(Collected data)

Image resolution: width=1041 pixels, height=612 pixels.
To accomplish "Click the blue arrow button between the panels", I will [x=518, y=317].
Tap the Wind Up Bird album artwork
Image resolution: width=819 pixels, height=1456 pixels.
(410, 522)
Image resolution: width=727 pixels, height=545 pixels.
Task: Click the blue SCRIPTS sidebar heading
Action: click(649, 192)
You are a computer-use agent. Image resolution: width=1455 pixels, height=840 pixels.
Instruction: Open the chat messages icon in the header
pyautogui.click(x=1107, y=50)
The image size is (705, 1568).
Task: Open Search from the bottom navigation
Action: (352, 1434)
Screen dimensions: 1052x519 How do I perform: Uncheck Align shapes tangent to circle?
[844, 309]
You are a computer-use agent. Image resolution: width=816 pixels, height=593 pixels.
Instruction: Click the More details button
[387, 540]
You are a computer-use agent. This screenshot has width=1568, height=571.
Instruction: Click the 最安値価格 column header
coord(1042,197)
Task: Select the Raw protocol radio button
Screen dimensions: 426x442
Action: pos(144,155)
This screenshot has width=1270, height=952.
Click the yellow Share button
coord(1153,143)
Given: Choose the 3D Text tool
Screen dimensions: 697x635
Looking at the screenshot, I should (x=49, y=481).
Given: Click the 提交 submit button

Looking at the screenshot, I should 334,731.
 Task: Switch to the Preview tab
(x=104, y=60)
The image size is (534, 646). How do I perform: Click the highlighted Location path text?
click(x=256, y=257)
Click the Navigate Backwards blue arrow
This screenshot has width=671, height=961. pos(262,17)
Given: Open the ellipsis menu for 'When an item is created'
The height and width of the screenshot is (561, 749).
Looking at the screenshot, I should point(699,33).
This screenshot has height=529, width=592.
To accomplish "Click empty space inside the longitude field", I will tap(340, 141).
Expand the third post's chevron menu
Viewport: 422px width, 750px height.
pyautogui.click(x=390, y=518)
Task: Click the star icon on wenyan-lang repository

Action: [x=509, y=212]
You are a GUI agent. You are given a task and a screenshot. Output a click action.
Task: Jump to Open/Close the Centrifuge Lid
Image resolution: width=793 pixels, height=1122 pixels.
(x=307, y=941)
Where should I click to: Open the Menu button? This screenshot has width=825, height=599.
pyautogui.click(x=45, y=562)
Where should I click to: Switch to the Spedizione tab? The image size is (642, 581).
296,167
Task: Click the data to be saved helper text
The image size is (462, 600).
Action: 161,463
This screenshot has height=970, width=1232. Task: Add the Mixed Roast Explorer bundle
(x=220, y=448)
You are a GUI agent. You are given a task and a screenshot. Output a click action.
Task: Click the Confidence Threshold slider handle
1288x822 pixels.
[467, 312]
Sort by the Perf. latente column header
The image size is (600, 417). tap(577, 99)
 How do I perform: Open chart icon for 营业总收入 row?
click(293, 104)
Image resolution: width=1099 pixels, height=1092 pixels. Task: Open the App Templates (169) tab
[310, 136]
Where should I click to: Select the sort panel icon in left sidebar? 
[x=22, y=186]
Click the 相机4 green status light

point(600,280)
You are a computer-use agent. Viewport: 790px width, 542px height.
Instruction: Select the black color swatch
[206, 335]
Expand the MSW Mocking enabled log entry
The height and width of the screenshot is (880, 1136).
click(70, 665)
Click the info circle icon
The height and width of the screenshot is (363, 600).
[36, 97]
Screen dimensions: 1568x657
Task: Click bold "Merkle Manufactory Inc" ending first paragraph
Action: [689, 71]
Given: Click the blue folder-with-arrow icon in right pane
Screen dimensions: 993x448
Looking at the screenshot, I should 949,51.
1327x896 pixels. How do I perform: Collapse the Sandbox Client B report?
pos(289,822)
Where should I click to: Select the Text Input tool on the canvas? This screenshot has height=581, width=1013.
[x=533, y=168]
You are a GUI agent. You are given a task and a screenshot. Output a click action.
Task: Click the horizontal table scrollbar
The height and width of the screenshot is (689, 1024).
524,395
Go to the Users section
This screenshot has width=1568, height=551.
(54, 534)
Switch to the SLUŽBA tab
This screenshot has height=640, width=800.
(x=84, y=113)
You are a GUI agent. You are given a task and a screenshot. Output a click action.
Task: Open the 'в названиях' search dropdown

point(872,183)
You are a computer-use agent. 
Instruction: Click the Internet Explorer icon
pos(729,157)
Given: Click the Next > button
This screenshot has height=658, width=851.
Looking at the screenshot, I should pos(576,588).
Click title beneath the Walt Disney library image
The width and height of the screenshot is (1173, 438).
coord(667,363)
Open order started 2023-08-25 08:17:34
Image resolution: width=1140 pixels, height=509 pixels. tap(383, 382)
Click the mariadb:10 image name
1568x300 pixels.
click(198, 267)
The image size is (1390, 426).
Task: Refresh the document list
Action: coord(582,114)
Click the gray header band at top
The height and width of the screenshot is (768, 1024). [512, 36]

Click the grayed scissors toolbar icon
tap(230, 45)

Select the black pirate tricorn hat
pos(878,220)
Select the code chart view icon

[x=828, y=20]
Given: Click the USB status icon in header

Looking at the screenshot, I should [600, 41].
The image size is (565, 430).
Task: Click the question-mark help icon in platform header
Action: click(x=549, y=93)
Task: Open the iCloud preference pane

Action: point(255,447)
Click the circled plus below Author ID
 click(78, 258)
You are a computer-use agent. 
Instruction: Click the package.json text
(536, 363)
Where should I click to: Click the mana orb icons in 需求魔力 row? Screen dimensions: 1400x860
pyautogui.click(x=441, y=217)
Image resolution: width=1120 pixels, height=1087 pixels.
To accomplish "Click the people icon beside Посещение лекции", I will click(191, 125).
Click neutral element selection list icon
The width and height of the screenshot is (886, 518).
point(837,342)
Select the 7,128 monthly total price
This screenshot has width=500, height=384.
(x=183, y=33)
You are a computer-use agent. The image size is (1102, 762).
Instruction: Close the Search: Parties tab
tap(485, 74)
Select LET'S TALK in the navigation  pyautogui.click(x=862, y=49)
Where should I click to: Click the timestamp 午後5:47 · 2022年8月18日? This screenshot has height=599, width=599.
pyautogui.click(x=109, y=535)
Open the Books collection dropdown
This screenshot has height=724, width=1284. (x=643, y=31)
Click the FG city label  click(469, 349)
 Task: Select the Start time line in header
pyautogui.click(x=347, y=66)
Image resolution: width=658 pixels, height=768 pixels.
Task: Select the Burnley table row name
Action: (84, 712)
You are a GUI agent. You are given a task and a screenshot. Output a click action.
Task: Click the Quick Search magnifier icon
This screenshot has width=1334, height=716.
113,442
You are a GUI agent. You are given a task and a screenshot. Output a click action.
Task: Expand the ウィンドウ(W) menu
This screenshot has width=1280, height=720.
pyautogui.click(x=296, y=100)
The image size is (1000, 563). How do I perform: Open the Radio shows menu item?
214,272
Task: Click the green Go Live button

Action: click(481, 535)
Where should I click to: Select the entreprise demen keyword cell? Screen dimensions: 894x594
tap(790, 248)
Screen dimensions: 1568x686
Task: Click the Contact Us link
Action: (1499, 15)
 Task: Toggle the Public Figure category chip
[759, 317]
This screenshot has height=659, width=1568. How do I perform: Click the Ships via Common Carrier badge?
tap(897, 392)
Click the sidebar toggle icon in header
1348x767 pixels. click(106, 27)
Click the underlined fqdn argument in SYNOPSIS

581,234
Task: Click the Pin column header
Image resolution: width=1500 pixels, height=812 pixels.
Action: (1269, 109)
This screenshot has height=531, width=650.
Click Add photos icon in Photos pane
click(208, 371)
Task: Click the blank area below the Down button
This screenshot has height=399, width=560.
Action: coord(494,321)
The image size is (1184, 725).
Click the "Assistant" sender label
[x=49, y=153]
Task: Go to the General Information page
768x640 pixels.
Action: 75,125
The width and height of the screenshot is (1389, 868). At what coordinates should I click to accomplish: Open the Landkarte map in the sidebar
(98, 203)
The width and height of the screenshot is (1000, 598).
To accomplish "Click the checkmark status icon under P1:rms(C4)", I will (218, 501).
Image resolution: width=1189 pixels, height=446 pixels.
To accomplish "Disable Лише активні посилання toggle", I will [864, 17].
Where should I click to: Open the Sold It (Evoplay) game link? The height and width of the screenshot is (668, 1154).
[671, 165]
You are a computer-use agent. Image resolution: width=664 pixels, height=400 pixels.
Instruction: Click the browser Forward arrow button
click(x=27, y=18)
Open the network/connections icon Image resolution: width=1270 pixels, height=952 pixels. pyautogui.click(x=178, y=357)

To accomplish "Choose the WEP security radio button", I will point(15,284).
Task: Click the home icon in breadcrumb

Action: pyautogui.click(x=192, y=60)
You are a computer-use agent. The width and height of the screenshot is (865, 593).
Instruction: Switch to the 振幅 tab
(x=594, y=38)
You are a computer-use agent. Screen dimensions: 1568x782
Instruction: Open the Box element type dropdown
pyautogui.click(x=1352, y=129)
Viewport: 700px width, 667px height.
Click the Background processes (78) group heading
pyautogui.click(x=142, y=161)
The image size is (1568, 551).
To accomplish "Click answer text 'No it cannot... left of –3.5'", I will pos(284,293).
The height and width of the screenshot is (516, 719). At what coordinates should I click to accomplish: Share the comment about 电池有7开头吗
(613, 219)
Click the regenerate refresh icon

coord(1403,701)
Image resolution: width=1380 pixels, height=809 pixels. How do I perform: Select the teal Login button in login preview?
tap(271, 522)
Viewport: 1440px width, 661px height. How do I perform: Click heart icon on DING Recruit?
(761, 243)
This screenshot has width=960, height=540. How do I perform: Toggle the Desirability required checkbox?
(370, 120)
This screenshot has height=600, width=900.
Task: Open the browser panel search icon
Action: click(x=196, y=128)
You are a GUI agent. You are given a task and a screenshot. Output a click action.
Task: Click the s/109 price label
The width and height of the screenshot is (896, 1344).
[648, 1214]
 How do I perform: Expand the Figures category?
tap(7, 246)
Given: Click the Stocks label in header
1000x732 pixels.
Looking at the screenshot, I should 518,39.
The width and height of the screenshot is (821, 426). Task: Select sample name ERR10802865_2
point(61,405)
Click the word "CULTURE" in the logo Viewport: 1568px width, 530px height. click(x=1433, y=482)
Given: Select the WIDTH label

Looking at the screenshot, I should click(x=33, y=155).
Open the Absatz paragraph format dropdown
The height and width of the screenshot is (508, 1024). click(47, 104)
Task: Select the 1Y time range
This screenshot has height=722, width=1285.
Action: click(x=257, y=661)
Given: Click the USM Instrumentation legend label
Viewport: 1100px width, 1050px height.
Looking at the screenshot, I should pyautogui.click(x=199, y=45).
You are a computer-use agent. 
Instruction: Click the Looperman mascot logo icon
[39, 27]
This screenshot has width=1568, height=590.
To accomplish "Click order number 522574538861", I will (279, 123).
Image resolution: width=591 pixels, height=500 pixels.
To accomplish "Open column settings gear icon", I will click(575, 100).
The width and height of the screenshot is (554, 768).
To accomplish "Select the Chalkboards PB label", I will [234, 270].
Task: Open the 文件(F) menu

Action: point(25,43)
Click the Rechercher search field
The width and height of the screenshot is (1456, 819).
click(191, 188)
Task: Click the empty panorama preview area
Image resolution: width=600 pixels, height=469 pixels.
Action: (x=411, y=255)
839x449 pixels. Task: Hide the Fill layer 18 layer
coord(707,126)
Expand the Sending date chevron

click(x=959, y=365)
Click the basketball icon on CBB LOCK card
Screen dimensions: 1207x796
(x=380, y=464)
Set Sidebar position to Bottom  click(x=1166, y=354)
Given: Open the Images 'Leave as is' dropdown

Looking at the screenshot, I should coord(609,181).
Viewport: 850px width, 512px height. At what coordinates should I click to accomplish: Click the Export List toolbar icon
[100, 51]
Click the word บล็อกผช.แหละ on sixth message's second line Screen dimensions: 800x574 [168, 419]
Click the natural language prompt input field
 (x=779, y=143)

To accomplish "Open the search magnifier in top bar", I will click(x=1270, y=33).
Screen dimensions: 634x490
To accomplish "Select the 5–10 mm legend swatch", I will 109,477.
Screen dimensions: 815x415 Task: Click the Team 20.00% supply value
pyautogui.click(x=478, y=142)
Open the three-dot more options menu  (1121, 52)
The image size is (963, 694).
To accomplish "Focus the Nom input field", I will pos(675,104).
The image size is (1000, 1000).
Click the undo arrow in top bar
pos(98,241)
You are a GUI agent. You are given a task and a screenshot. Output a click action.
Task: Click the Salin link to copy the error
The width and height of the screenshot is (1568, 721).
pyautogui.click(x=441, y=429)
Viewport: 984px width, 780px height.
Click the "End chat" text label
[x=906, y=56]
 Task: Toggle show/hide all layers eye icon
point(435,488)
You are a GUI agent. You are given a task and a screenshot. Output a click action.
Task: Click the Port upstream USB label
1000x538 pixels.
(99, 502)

▸ **Your objective**:
When a line in the data contains the string "legend", copy that line.

▸ **Reply to the exercise**:
Given: Click the USM Instrumentation legend label
To accomplish "Select the 5–10 mm legend swatch", I will 109,477.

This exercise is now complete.